Quality Management & Regulatory Affairs,Medical Devices

I am a mechanical engineer by training and working in medical devices since 2001. After gaining several years of experience in development and manufacturing for balloon catheters and cardiac stents, I got responsible for quality engineering and applied six-sigma tools to develop and manufacture drug eluting stents both in Germany and Ireland. After joining a manufacturer for dialysis devices, I was responsible for pre-production quality management and regulatory affairs, including design controls. In the area of urology catheters and airway management products I took over full responsibility for QA/RA at two manufacturing sites. Since 2014, I am self-employed as expert for Quality Management Systems and Regulatory Affairs for Medical Devices.

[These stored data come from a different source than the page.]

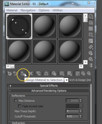Click Assign Material to Selection icon
The width and height of the screenshot is (102, 124).
point(23,73)
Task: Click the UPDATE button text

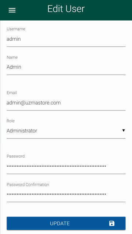Action: (60, 223)
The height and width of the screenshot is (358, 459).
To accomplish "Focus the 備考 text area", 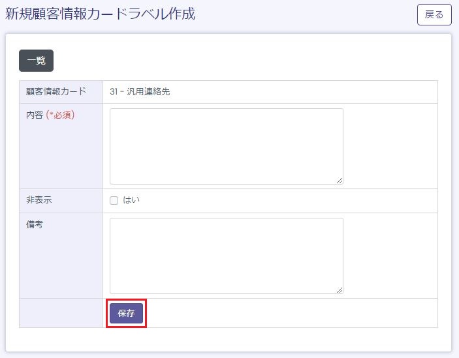I will pyautogui.click(x=226, y=256).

I am a specialist on Quality Systems, CAPA, Design Control, Product Risk Management and Process Validation including Statistical Techniques. My philosophy is to install and live robust and sustainable quality systems where risk management and quality engineering is providing the link between Development, Manufacturing and Post-Market-Surveillance.

I am giving external trainings, e.g. for the new Medical Device Regulation (MDR), Design Control, Process Validation, CAPA, Risk Management, QSR, Internal Audits, and Technical Documentation. I received authorization as a notified body Lead Auditor for ISO 13485, MDD, MDR and MDSAP.